• Collected data entries:
***
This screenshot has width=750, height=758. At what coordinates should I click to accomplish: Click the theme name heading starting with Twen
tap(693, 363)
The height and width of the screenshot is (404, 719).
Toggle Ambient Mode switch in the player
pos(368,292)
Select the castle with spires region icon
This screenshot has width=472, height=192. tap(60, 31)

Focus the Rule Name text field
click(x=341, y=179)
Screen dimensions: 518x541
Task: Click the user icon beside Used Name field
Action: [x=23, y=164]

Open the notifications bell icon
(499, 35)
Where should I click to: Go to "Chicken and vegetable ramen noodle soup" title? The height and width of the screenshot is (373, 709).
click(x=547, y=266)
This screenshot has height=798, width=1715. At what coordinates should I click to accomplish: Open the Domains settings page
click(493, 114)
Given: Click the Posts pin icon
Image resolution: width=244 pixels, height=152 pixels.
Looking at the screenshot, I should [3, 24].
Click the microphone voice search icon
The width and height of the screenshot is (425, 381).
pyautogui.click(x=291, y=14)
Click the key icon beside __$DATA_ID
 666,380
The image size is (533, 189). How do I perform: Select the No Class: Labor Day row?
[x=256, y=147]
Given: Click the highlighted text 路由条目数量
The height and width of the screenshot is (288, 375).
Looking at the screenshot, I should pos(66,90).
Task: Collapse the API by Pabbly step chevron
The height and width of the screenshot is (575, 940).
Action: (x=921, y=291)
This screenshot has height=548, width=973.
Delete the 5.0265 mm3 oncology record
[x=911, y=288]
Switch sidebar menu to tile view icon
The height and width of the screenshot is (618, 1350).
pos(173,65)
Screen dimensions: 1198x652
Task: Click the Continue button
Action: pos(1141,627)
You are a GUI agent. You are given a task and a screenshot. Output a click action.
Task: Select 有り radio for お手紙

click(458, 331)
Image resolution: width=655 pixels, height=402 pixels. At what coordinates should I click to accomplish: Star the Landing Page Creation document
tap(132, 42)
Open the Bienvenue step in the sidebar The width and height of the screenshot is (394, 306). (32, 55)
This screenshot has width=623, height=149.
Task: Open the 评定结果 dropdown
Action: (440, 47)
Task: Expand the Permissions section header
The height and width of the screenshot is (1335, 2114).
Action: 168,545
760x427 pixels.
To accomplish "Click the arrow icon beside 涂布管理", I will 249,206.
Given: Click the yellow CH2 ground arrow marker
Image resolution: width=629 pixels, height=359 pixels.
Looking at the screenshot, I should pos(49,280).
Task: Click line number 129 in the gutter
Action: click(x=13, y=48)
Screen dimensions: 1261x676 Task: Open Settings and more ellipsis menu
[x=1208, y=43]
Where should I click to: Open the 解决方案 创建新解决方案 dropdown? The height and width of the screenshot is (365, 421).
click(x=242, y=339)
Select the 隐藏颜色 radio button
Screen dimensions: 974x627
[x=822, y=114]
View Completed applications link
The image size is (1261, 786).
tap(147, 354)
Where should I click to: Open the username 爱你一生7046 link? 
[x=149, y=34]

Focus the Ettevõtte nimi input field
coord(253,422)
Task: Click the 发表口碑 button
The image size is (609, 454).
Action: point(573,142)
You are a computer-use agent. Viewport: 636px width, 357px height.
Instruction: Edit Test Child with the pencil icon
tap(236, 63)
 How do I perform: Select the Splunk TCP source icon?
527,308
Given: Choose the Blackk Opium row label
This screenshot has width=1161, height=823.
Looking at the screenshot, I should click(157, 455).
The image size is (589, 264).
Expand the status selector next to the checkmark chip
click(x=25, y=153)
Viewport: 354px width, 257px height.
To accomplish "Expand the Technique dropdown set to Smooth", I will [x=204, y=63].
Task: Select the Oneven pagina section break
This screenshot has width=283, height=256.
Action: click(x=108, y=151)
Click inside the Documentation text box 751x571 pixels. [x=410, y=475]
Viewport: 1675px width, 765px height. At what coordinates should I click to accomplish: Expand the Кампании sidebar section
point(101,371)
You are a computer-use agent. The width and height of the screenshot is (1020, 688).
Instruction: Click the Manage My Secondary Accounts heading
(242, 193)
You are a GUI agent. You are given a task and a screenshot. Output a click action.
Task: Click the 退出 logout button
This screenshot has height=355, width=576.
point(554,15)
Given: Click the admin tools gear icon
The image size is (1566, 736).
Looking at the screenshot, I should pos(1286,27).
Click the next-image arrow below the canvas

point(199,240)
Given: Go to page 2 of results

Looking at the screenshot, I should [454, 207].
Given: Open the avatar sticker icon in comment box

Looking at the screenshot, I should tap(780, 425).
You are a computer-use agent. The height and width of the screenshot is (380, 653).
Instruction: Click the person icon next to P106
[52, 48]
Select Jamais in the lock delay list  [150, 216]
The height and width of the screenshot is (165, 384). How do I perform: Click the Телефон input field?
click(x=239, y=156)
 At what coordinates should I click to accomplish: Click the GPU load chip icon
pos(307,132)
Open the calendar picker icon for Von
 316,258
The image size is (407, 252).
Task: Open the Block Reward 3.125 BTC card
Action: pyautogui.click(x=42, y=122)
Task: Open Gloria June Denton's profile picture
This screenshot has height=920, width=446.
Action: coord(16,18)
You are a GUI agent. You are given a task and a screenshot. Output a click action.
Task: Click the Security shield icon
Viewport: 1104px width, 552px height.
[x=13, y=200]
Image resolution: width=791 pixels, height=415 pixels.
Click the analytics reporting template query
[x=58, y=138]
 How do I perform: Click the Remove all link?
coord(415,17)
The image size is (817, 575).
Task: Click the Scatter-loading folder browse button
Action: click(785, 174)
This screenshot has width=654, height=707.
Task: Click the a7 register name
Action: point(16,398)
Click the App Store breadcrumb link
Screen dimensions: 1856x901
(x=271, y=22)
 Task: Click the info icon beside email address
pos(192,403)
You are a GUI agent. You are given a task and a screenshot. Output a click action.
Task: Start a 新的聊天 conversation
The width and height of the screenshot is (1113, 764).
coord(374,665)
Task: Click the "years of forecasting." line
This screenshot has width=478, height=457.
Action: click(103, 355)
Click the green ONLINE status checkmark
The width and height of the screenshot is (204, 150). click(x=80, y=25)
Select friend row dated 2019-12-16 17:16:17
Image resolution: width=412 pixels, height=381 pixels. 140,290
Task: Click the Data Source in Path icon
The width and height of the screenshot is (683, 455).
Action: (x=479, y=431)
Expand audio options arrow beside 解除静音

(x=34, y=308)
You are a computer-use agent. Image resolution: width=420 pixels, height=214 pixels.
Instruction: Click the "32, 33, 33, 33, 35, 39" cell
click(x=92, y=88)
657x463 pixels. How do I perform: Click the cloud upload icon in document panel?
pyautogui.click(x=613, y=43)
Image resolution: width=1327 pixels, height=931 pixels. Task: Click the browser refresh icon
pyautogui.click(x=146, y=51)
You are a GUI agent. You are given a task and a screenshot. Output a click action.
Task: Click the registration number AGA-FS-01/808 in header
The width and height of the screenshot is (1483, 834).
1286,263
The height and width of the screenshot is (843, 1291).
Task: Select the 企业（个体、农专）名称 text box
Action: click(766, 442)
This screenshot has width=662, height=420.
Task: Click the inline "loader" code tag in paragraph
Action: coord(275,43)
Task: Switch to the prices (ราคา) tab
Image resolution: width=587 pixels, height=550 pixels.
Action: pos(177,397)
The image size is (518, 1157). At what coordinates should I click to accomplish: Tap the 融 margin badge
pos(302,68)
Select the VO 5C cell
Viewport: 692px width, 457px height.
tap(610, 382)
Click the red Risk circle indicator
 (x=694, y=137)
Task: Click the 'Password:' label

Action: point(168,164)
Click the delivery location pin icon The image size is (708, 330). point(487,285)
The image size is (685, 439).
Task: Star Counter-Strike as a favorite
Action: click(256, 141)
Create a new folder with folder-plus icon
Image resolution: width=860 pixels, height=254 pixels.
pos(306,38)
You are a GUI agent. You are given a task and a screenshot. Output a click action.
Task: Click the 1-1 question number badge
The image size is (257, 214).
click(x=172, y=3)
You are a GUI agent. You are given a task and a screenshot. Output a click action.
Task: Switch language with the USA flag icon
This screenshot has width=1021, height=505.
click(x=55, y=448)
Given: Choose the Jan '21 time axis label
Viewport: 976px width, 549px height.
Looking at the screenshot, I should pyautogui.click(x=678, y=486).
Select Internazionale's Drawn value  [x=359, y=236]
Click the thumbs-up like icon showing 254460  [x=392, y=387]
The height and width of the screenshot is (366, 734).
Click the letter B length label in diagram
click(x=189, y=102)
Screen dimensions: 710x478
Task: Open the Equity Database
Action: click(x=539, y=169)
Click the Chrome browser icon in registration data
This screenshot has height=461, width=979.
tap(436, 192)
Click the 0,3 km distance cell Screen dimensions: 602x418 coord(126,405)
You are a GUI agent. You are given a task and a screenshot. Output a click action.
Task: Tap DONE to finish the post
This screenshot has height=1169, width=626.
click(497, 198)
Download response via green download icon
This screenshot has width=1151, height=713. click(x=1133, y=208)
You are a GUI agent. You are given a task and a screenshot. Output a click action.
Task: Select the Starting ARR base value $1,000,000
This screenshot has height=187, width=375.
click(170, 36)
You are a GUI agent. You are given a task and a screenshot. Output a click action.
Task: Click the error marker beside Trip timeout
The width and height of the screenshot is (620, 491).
***
• Instructions for the task:
Your answer should be the lines of the records that hold the string "value".

• Answer box:
Select Internazionale's Drawn value  [x=359, y=236]
Task: Select the Starting ARR base value $1,000,000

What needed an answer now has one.